┌─ EXTRAIT À LIRE
Aucune preuve d’un entraînement militaire aux Philippines pour les auteurs de l’attaque de Bondi, affirme Manille
Aucune preuve d’un entraînement militaire aux Philippines pour les auteurs de l’attaque de Bondi, affirme Manille

Les autorités philippines ont démenti mercredi toute implication du pays dans la préparation des auteurs de l’attaque meurtrière de Bondi Beach, en Australie. Selon le conseiller à la sécurité nationale des Philippines, Eduardo Año, aucun élément ne permet d’affirmer que les deux suspects aient reçu une formation militaire sur le territoire philippin.

Dans un communiqué, Eduardo Año a précisé que le simple fait que les assaillants aient voyagé aux Philippines ne constitue en rien une preuve d’un entraînement militaire. Il a souligné que la durée de leur séjour était trop courte pour envisager un quelconque apprentissage structuré de type militaire ou paramilitaire.

Les autorités philippines ont également rejeté les insinuations selon lesquelles le pays pourrait servir de base arrière à des réseaux d’extrémisme violent. Eduardo Año a qualifié cette image de « dépassée », rappelant les efforts menés ces dernières années par Manille pour renforcer la sécurité intérieure et lutter contre les groupes armés.
└─
§ CONSIGNES
a) Recopiez le passage de l'article sur l'attaque de Bondi de « Les autorités philippines ont démenti » à « le territoire philippin. ».
b) D'après l'article sur l'attaque de Bondi, quelle fonction occupe Eduardo Año ?
c) Poursuivez l'article sur l'attaque de Bondi à la suite de sa dernière phrase.
┌─ DONNÉES PRÉSENTÉES
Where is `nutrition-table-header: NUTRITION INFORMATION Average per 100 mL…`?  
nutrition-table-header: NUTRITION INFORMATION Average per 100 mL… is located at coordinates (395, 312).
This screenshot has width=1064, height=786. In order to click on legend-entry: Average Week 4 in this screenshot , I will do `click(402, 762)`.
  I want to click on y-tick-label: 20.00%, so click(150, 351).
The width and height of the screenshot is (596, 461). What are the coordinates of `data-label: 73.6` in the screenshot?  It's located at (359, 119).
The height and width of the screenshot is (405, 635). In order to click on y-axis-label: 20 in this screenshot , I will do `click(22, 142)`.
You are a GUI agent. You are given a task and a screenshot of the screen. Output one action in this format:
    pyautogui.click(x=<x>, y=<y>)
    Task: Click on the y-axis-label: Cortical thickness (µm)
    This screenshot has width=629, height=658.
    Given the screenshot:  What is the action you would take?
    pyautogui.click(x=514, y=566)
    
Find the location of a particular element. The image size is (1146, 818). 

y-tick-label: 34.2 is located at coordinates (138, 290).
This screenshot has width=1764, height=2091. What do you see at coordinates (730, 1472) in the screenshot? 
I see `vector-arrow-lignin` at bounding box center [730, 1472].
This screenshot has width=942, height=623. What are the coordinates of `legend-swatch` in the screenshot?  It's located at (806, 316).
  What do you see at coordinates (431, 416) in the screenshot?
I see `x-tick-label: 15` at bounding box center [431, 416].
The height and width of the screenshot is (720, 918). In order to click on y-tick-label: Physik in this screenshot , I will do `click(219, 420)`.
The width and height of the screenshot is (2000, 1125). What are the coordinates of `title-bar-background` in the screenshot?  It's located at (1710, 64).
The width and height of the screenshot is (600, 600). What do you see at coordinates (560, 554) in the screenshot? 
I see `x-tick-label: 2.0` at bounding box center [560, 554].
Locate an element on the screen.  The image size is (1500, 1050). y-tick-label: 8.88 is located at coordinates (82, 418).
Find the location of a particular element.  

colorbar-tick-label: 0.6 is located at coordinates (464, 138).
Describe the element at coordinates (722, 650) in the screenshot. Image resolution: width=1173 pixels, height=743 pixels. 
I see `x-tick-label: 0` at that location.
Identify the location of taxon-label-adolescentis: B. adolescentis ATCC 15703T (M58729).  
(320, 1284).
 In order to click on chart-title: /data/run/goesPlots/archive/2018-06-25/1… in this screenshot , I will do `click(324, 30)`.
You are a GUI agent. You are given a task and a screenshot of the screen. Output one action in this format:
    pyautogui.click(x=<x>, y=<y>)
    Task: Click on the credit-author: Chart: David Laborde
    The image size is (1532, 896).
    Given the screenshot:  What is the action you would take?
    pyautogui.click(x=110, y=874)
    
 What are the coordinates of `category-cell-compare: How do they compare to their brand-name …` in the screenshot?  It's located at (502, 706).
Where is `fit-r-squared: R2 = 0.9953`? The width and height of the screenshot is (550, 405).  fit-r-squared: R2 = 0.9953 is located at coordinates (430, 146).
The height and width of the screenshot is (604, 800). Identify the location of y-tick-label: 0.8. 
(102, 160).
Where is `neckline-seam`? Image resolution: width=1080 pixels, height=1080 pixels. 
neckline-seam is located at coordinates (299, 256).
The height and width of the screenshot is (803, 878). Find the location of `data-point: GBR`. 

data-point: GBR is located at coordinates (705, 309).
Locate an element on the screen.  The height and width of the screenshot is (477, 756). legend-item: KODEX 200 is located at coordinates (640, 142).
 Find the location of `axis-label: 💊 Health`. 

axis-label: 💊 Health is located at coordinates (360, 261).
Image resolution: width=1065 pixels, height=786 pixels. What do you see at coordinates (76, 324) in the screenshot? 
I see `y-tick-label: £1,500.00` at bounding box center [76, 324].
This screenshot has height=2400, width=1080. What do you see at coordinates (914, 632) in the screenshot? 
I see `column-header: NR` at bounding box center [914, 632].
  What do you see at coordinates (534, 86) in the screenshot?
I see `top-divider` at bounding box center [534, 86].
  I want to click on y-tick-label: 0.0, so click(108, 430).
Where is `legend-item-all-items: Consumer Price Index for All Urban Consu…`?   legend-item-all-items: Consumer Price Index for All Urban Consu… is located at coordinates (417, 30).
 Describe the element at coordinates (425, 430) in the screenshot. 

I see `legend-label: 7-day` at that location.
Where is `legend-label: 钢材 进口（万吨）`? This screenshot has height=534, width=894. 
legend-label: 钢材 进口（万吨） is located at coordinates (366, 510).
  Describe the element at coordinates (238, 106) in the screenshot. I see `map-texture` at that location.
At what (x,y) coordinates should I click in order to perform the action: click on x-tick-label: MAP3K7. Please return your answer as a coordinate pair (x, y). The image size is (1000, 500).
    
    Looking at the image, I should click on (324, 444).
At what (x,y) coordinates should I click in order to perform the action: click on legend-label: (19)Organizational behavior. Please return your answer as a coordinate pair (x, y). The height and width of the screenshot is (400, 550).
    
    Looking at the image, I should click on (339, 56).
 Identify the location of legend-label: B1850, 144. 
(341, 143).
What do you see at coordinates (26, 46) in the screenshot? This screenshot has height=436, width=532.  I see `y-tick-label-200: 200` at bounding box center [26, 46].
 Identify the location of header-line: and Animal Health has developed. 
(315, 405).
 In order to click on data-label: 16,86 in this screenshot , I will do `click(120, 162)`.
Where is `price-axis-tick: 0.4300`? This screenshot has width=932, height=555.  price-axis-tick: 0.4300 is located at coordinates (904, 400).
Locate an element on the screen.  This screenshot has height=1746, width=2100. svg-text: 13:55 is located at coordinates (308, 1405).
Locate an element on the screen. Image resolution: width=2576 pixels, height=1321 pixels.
└─
§ CORRIGÉ
a)
Les autorités philippines ont démenti mercredi toute implication du pays dans la préparation des auteurs de l’attaque meurtrière de Bondi Beach, en Australie. Selon le conseiller à la sécurité nationale des Philippines, Eduardo Año, aucun élément ne permet d’affirmer que les deux suspects aient reçu une formation militaire sur le territoire philippin.

b) Il est conseiller à la sécurité nationale des Philippines.

c)
Selon des informations relayées par les médias locaux, les deux hommes auraient passé l’essentiel de leur séjour aux Philippines confinés dans la chambre d’un hôtel bon marché, sans activité notable susceptible d’éveiller les soupçons des services de sécurité.

Ces déclarations interviennent alors que les enquêtes se poursuivent en Australie après la fusillade de Bondi, qui a profondément choqué le pays. Les autorités philippines affirment coopérer avec leurs homologues australiens afin d’éclaircir le parcours des suspects et d’écarter toute spéculation infondée sur une éventuelle dimension internationale de leur préparation.